Thomson Reuters’ Sustainability: I’d like to start at the beginning, with the concept of “imagining”.  Is that a core part of the Dassault Systèmes’ culture?  Why does it matter for sustainability?

Mr. Charlès: We start with “imagining” because sustainability is about freedom of thought.  It’s about feeling comfortable to move beyond current assumptions around how much energy or raw material or water it takes to make something.  I want my co-workers to feel empowered, even mandated, to look beyond what they have traditionally considered possible, and let go of their imaginations.  I want them to feel they are a part of an important project to make things better, and a first step in that project is discovering their own freedom to think and explore.  From that realization comes innovation, which is the next step, “imagining sustainable innovations”.

TR’s Sustainability: Following from that , what does it mean for innovation “to harmonize with product, nature and life”?

## RECORDS

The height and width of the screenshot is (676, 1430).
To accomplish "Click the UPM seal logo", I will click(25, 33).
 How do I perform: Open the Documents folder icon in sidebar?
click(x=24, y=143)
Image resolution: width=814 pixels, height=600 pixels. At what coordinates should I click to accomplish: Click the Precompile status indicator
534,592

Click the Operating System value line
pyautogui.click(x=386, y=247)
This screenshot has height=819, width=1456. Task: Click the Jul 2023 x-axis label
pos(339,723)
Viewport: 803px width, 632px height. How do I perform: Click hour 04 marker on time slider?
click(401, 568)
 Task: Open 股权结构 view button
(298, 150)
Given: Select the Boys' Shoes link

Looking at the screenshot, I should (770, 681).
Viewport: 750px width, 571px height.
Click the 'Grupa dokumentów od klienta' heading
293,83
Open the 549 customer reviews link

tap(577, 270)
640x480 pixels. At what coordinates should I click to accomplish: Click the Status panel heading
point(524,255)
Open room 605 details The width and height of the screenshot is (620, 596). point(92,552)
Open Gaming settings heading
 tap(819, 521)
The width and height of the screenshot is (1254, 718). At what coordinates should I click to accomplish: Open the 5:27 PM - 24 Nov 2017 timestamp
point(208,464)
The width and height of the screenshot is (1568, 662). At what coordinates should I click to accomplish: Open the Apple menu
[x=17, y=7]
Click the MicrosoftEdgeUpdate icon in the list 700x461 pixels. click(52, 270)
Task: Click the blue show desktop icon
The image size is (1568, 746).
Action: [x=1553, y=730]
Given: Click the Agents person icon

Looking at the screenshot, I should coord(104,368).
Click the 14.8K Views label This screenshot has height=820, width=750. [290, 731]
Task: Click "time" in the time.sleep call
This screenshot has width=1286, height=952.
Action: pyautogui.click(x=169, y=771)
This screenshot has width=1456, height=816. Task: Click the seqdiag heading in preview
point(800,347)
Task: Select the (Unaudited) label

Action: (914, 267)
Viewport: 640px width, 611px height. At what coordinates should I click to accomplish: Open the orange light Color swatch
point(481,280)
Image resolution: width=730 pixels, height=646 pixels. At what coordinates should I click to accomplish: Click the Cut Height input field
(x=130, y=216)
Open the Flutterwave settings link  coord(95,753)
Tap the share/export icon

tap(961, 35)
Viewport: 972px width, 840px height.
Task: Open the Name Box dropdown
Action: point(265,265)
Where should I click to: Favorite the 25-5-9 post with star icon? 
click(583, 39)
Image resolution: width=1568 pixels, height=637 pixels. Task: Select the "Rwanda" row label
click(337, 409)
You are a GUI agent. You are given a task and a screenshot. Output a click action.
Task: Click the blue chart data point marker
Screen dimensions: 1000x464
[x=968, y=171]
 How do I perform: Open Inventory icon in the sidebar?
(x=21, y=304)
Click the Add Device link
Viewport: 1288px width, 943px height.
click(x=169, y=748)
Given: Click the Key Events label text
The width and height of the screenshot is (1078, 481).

## TO DO
Reproduce the passage from the sustainability interview verbatim, from "Thomson Reuters’ Sustainability: I’d" up to and including "matter for sustainability?".

## WORKED SOLUTION
Thomson Reuters’ Sustainability: I’d like to start at the beginning, with the concept of “imagining”.  Is that a core part of the Dassault Systèmes’ culture?  Why does it matter for sustainability?